SENEGAL-POLITIQUE-INSTITUTION
Dakar, 29 juin (APS) -Le président de la République a décidé de soumettre au référendum le projet de révision constitutionnelle adopté par l’Assemblée nationale, a annoncé lundi devant l’Assemblée nationale le ministre de la Justice, Garde des Sceaux, Me Moussa Sarr.
‘’Le président de la République a tenu à informer le président de l’Assemblée nationale qu’il a décidé, en vertu de l’article 103 de la Constitution, de soumettre le texte adopté au référendum‘’, a déclaré le Garde des Sceaux devant les parlementaires.
Selon Moussa Sarr, le chef de l’État a transmis à l’Assemblée nationale quatre amendements, dont deux de forme et deux de fond; portant notamment sur les articles 38 et 42 de la proposition de révision constitutionnelle.
Concernant l’article 38, relatif aux rapports entre la fonction présidentielle et les partis politiques, le ministre de la Justice a indiqué que le président de la République ”préconise le maintien de la tradition constitutionnelle sénégalaise en vigueur depuis l’indépendance”.
‘’Il convient de rester fidèle à la tradition constitutionnelle sénégalaise constante depuis 1960, qui n’a jamais interdit formellement au président de la République de présider un parti politique ou une coalition de partis politiques‘’, a-t-il expliqué.

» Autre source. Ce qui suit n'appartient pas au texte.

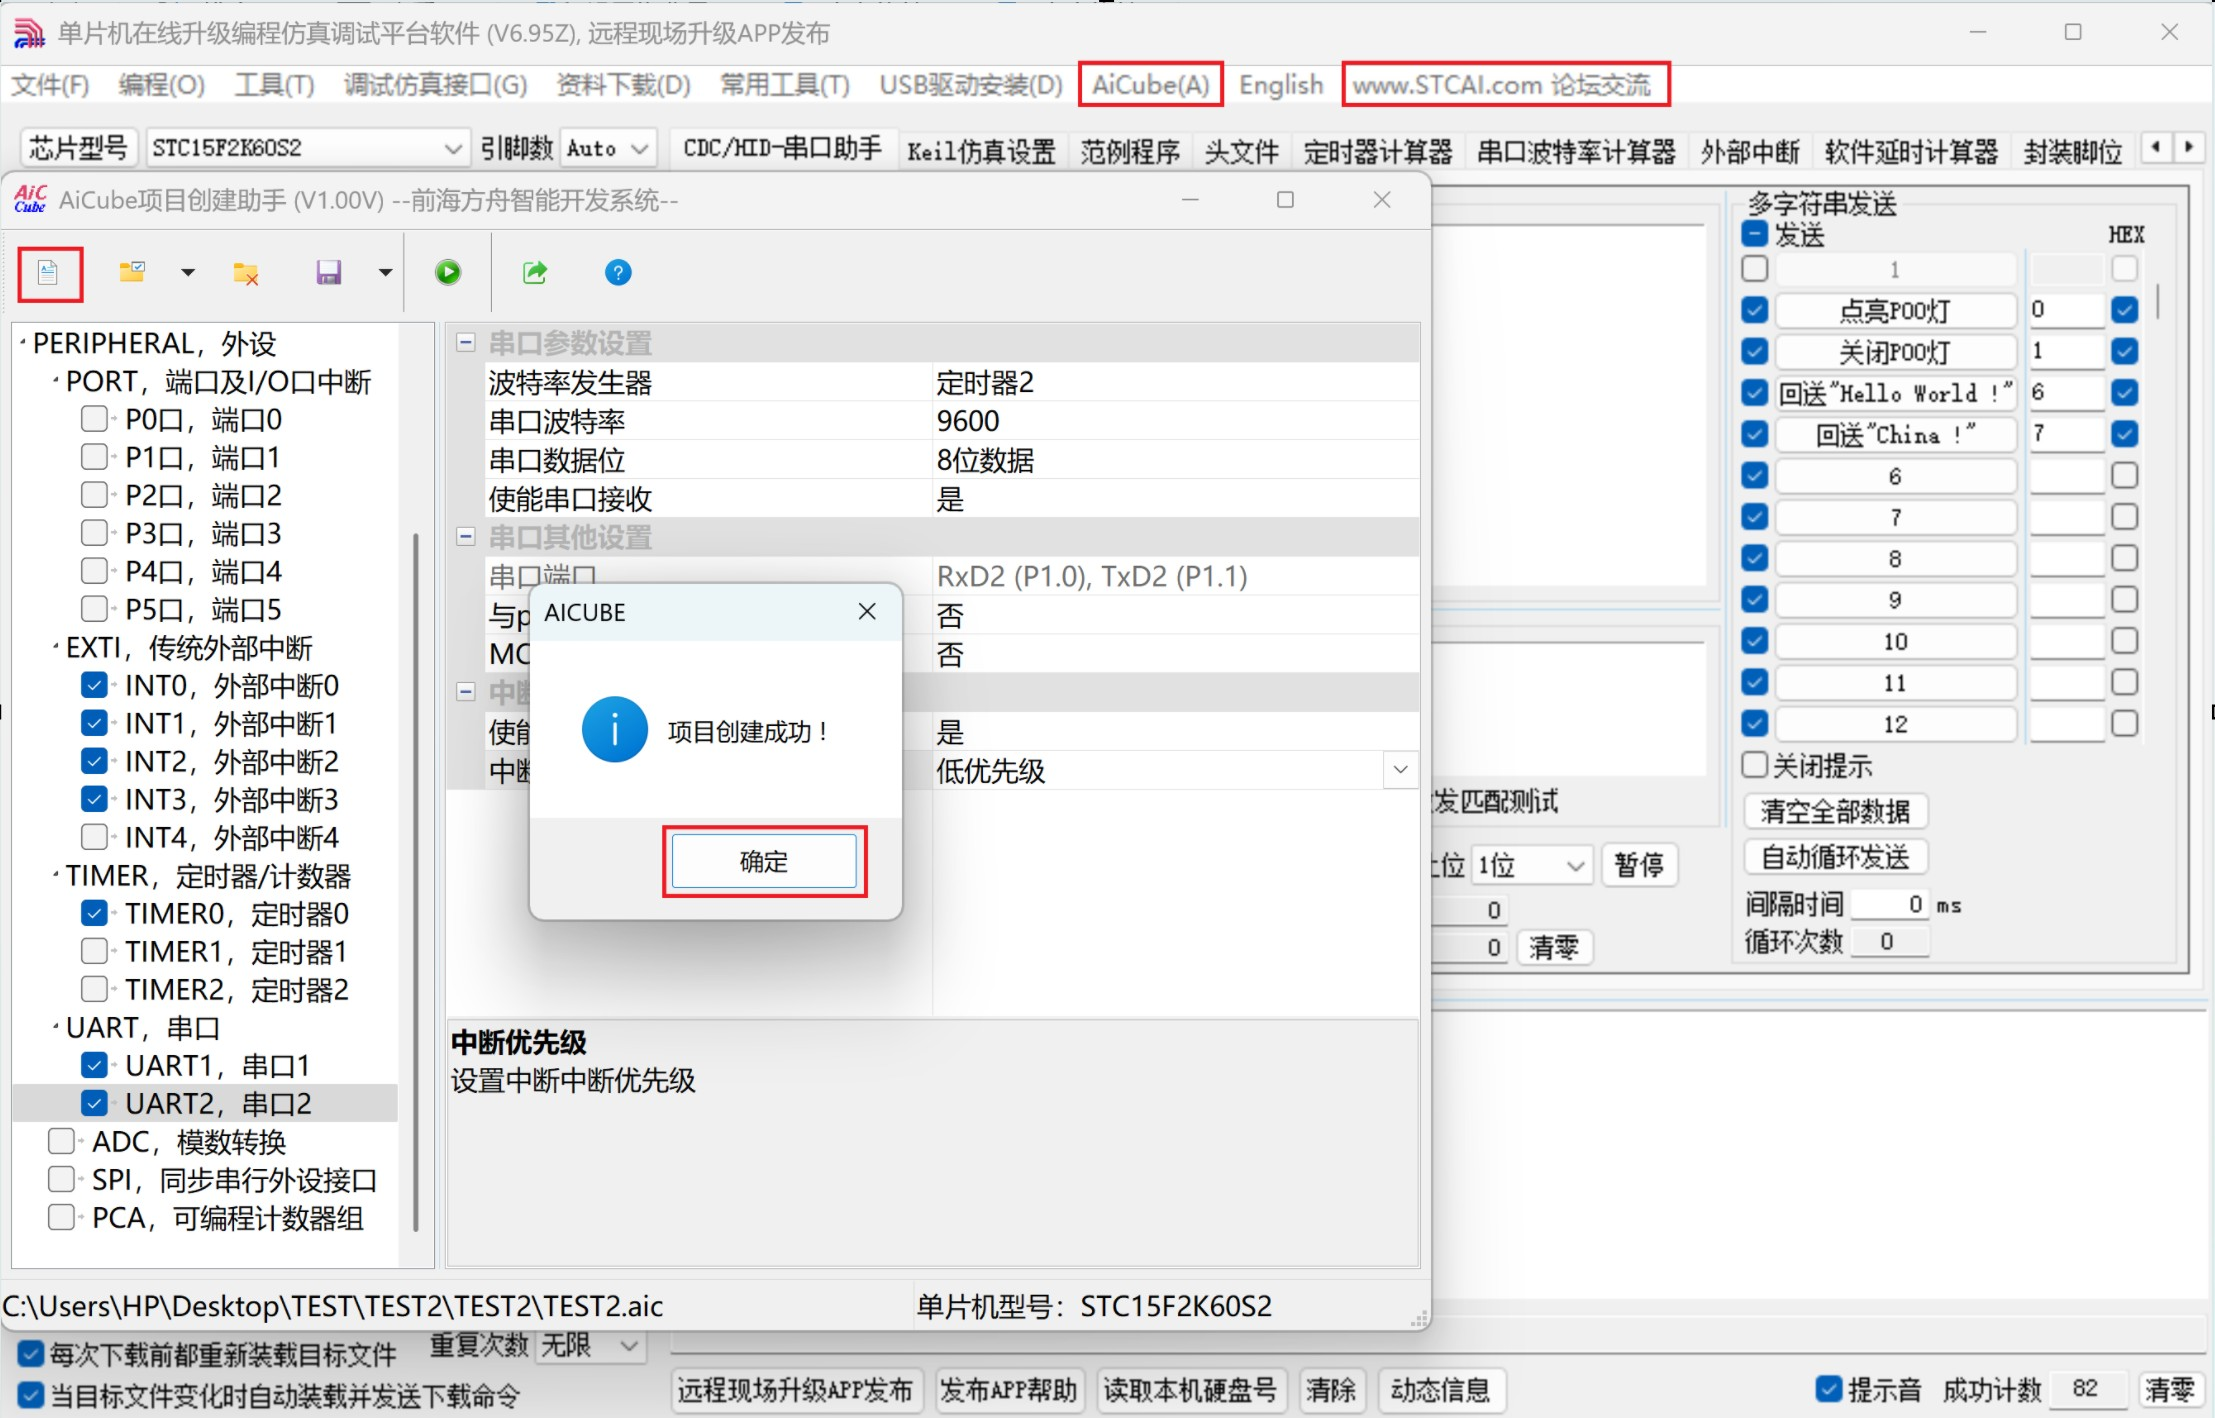Click the blue question mark help icon
This screenshot has height=1418, width=2215.
click(618, 272)
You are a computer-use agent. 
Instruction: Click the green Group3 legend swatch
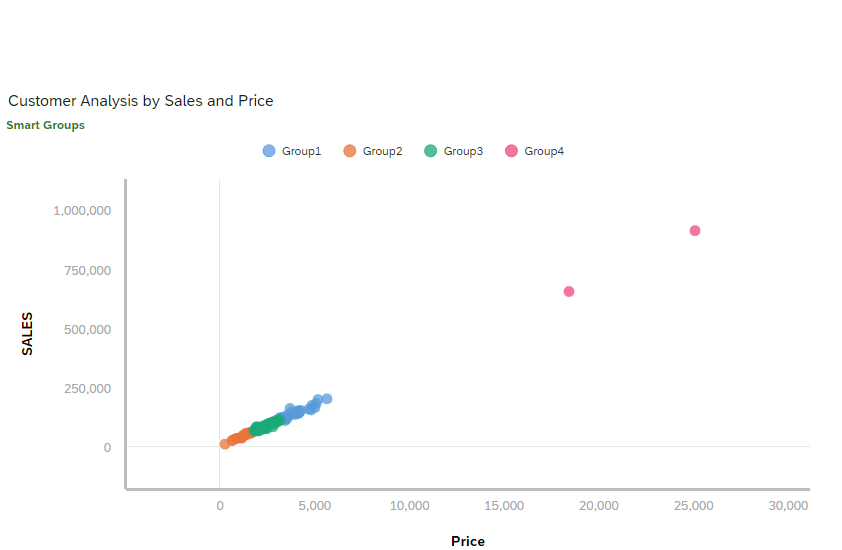431,151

Me Moussa Sarr a estimé que ‘’le réalisme institutionnel commande une certaine flexibilité‘’, considérant qu’une interdiction expresse ne garantirait pas nécessairement la neutralité recherchée.
Il a également rappelé que le chef de l’État tire sa légitimité du suffrage universel direct et demeure ‘’la clé de voûte du pouvoir exécutif ‘’, avec la responsabilité de déterminer la politique de la Nation et d’en répondre devant le corps électoral.
Le ministre de la Justice a par ailleurs soulevé plusieurs réserves du gouvernement sur certaines dispositions de la réforme, notamment celles relatives à la création de nouvelles structures publiques, à l’extension des compétences de la future Cour constitutionnelle, à l’usage de la motion de censure ainsi qu’à l’organisation judiciaire.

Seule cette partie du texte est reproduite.